Beginning with the first line below, output every record verbatim and leave out the images.

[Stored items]
◇ ◇ ◇
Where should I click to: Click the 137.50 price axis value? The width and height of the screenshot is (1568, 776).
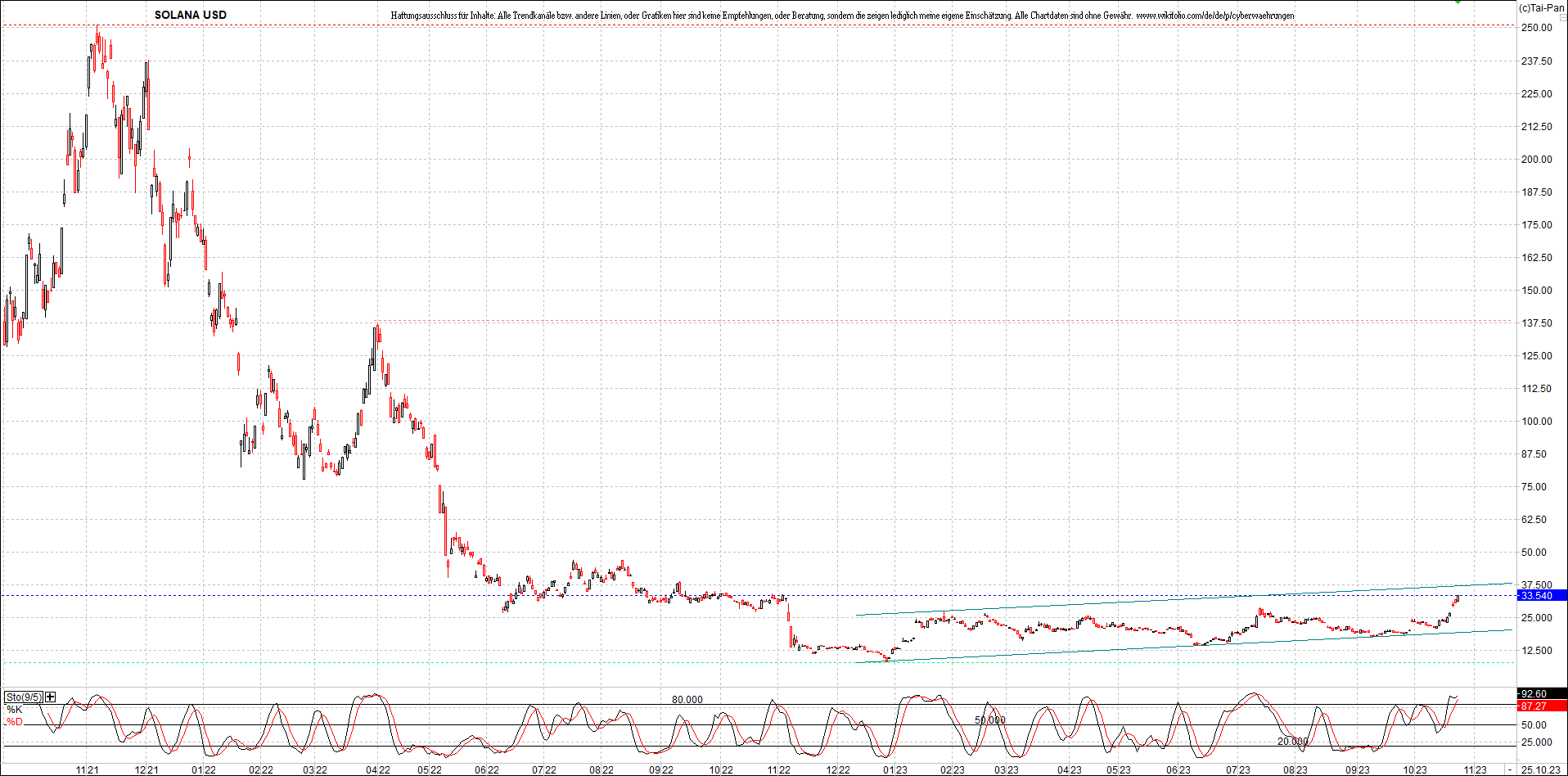tap(1538, 323)
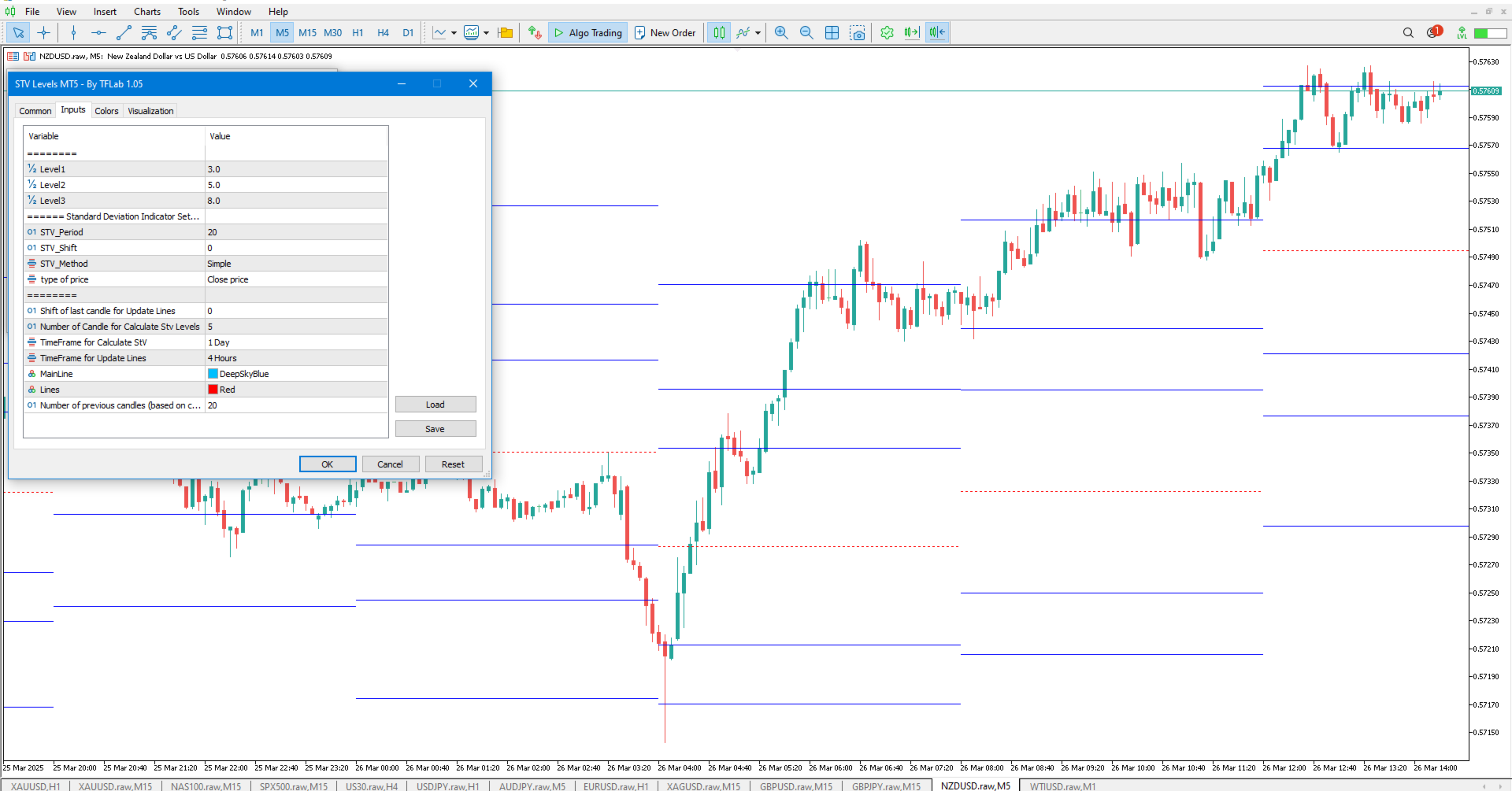Viewport: 1512px width, 791px height.
Task: Switch to the EURUSD.raw,H1 chart tab
Action: tap(616, 785)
◇ ◇ ◇
* _TASK RESULT_
Where should I click to: Click the 137.50 price axis value? The width and height of the screenshot is (1568, 776).
tap(1538, 323)
Viewport: 1512px width, 791px height.
Task: Switch to the EURUSD.raw,H1 chart tab
Action: tap(616, 785)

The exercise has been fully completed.